Scientists have found out that the element known as copper is a great fat burner when it is made a part of a good diet.

A novel study shows the salubrious effects of copper on fat burning and weight loss. The human body seems to thrive on small amounts of copper in the diet. It especially helps in fat metabolism.

Copper has a complex history. It was used in cooking implements, electronic appliances, jewelry items and plumbing odds and ends. Yet it also has a crucial role to play in various biological reactions.

Copper helps generate RBCs, aids in the absorption of iron, facilitates the formation of connective tissue and boosts immunity. The study was published online on Monday in the journal Nature Chemical Biology.

Apparently copper dismantles the fat cells in the human body with ease. These fat cells are then used as an energy source. Copper is a regulating agent.

It ensures that the more quantity of it is available, the greater the fat-burning effect. A deficiency of copper may be a causal factor in obesity and other diseases.

Copper is available in plentiful supply in oysters, shellfish, leafy green vegetables, mushrooms, nuts and seeds as well as beans. An adult needs about 700 micrograms of copper on a daily basis.

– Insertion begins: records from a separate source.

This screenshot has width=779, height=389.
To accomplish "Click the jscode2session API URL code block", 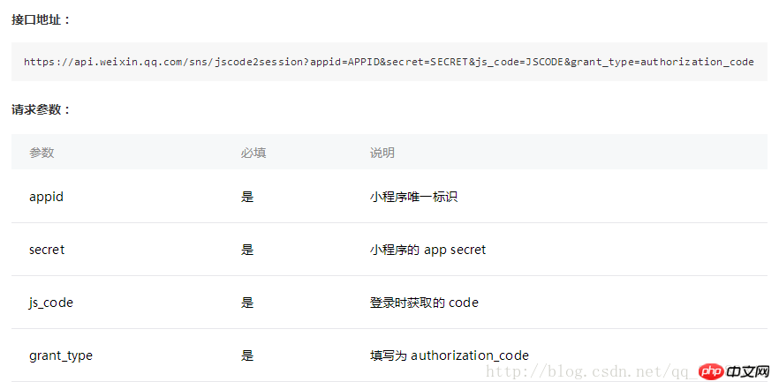I will [389, 62].
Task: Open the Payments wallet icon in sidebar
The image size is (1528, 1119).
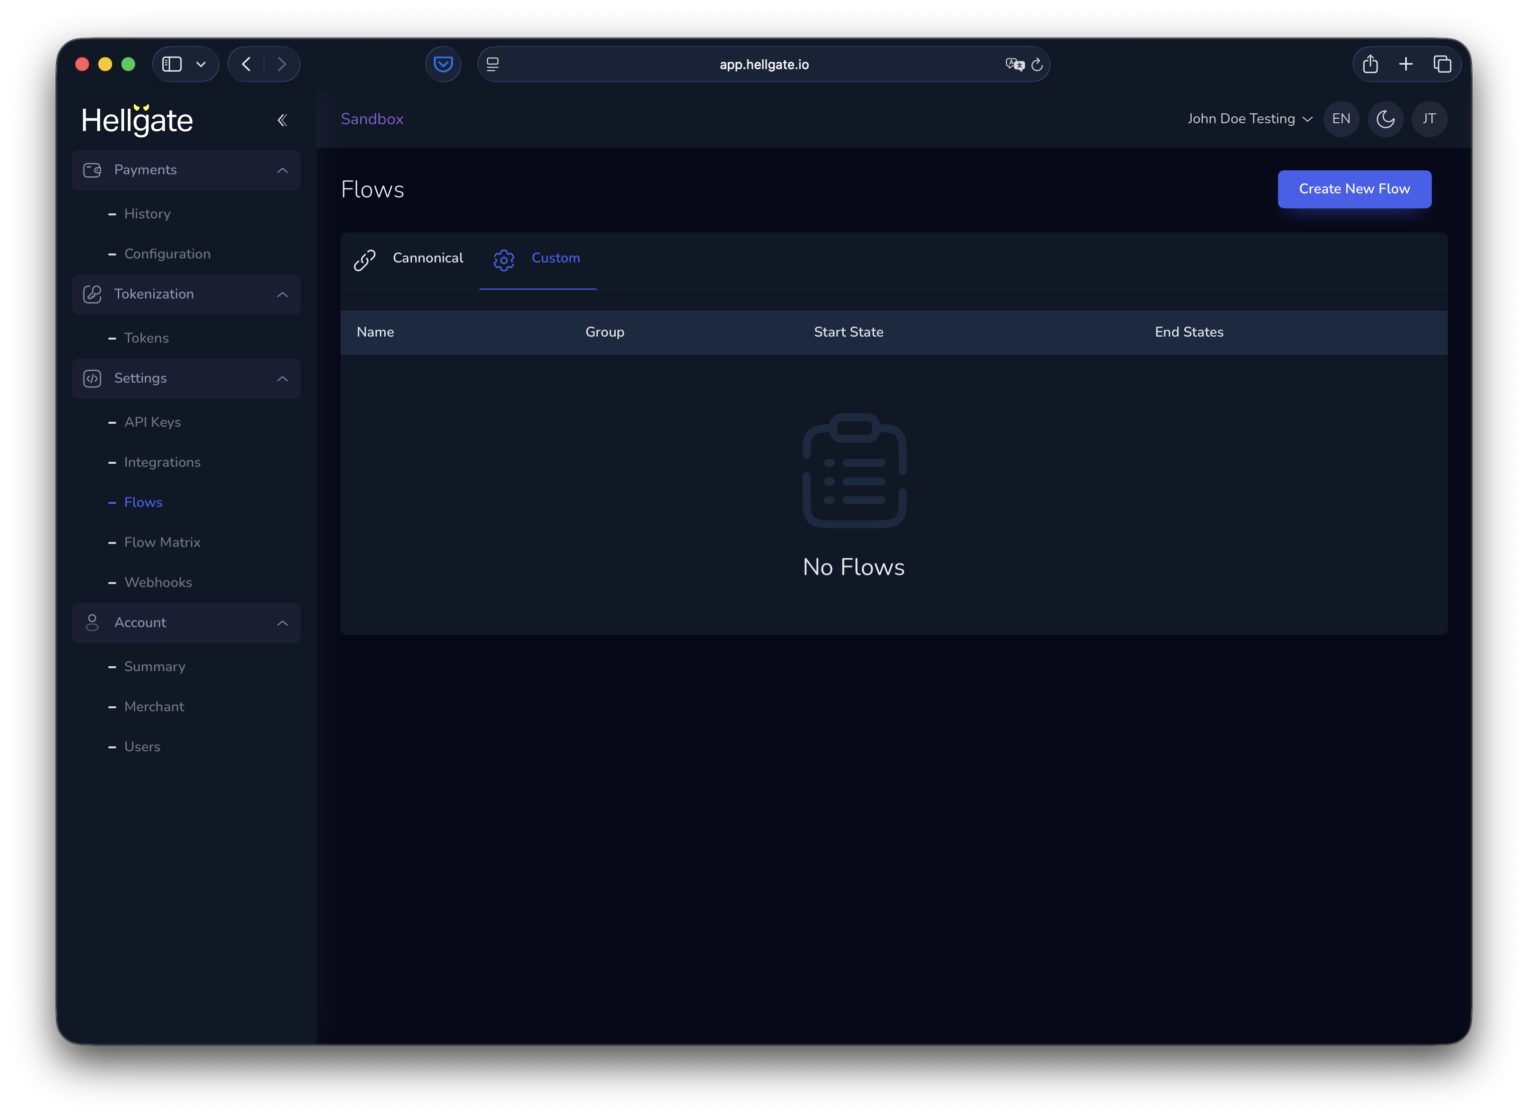Action: click(92, 170)
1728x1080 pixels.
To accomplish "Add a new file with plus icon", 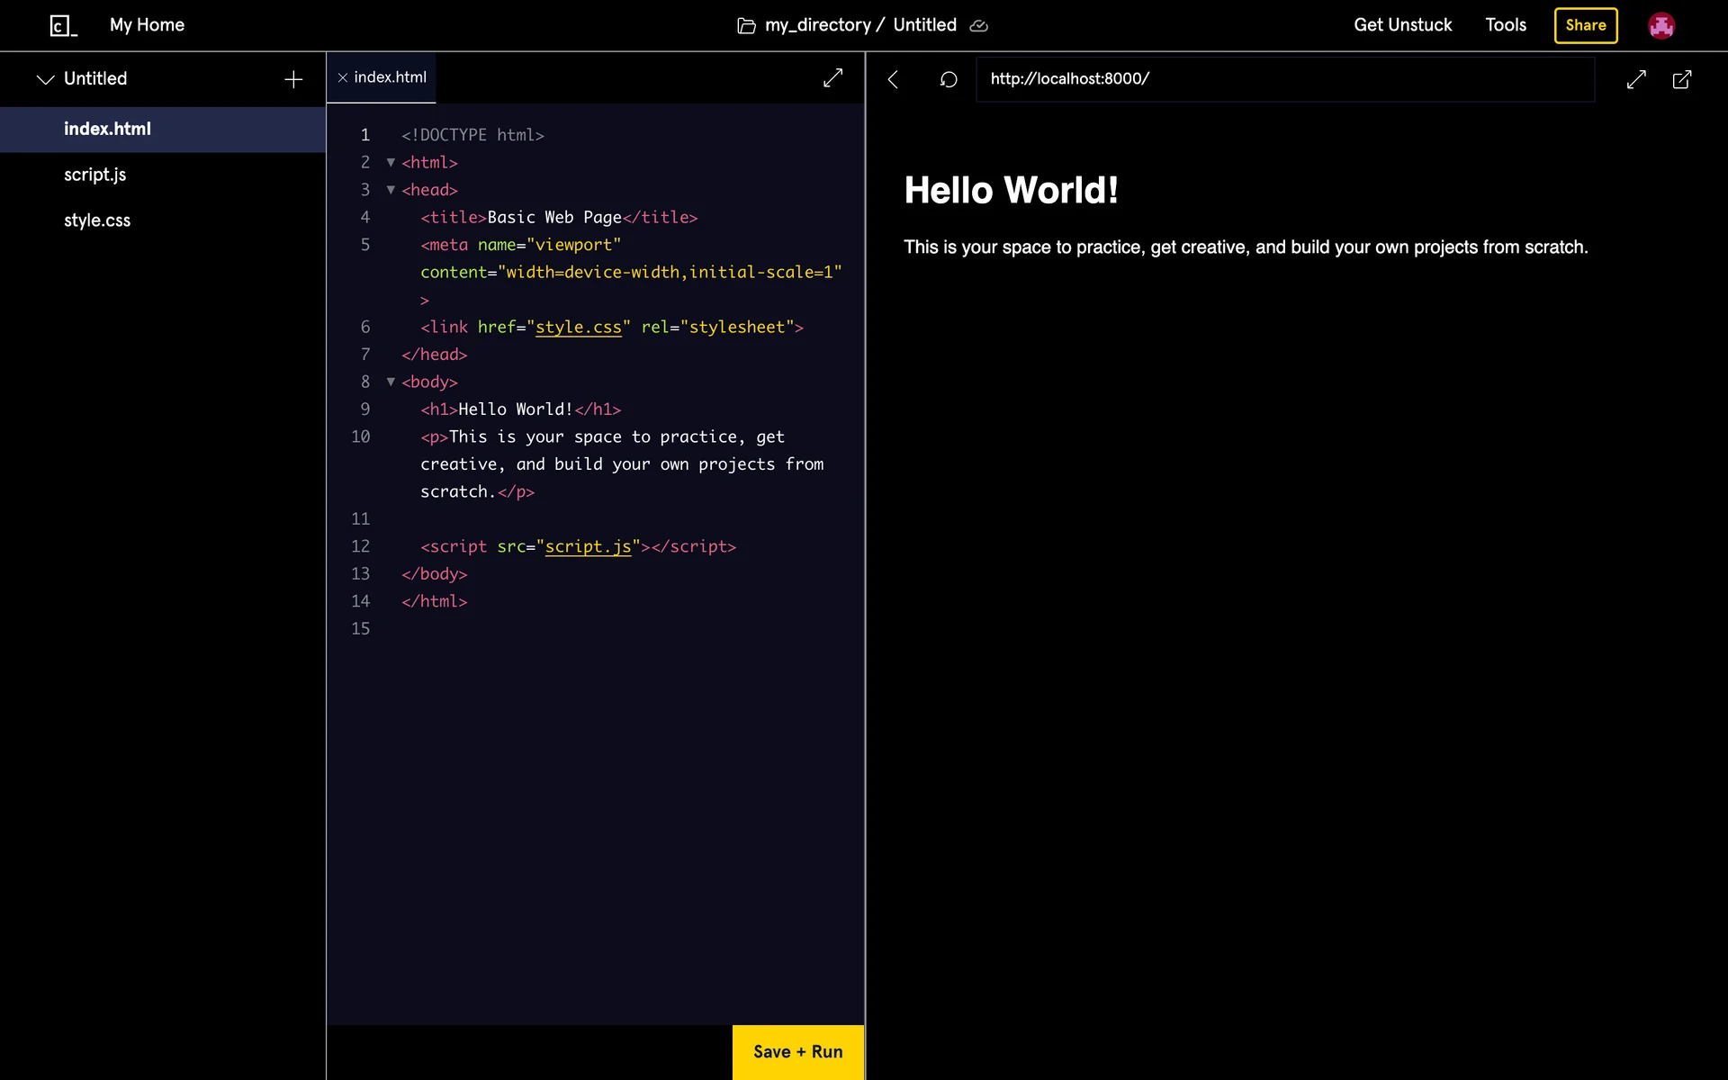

Also the trends were such that only 25% of Americans were getting their full dose of copper. Since the body does not make this element on its own, it needs to be ingested from the environment in the form of food and drink.

The problem is that this element is not readily available in the Standard American Diet (SAD). The leafy green vegetables are few and far between in the nutritional choices found in America. Instead, the Asian diet contains more quantities of such leafy green vegetables.

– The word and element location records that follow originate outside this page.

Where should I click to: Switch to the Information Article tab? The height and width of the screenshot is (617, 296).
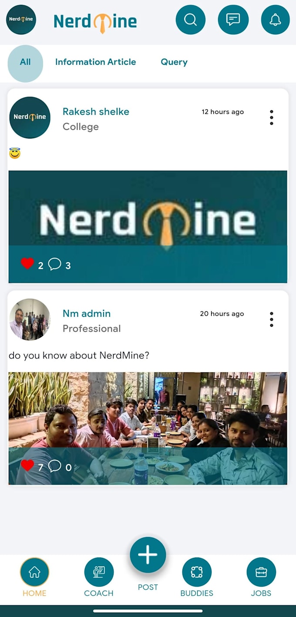tap(95, 62)

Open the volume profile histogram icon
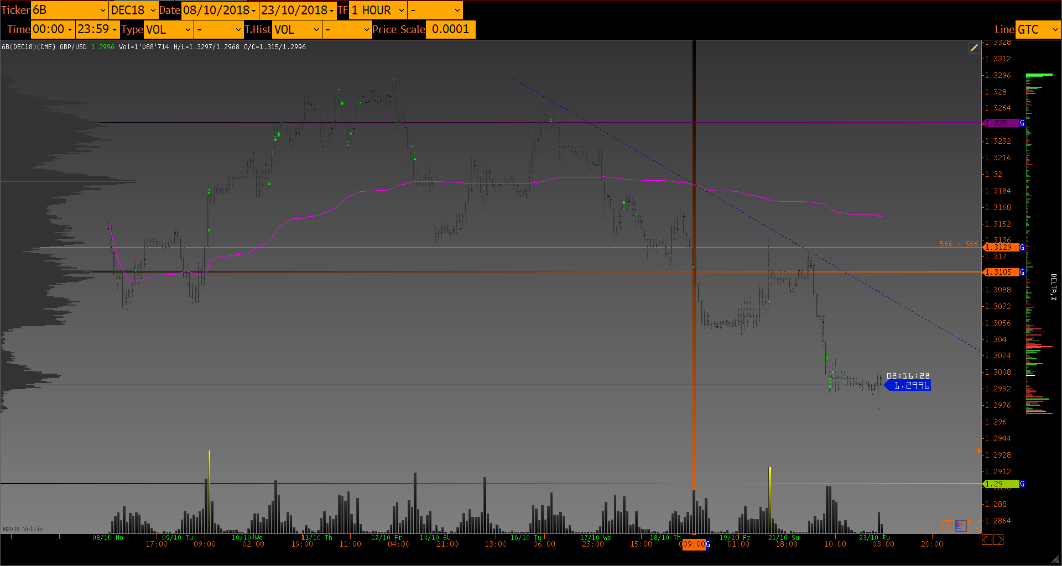(x=961, y=526)
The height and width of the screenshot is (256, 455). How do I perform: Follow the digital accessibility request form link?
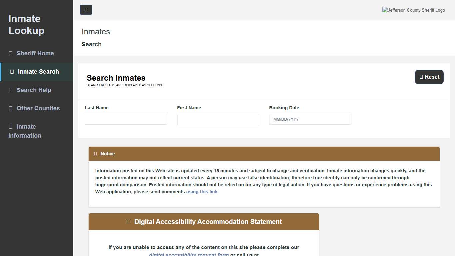click(189, 254)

However, there is a catch to this. Too much copper in the diet causes a zinc deficiency. It is a delicate balance dependent upon natural foods that causes salubrious health.

Mice were studied in a lab to find out more regarding the role of copper in the diet. Those mice with mutations that caused accumulation of copper in their livers were thinner than usual.

After a lot of procedures and processes that were carried out in the lab, it was found that copper acts as a brake on a brake of sorts. It has a positive effect on lipolysis.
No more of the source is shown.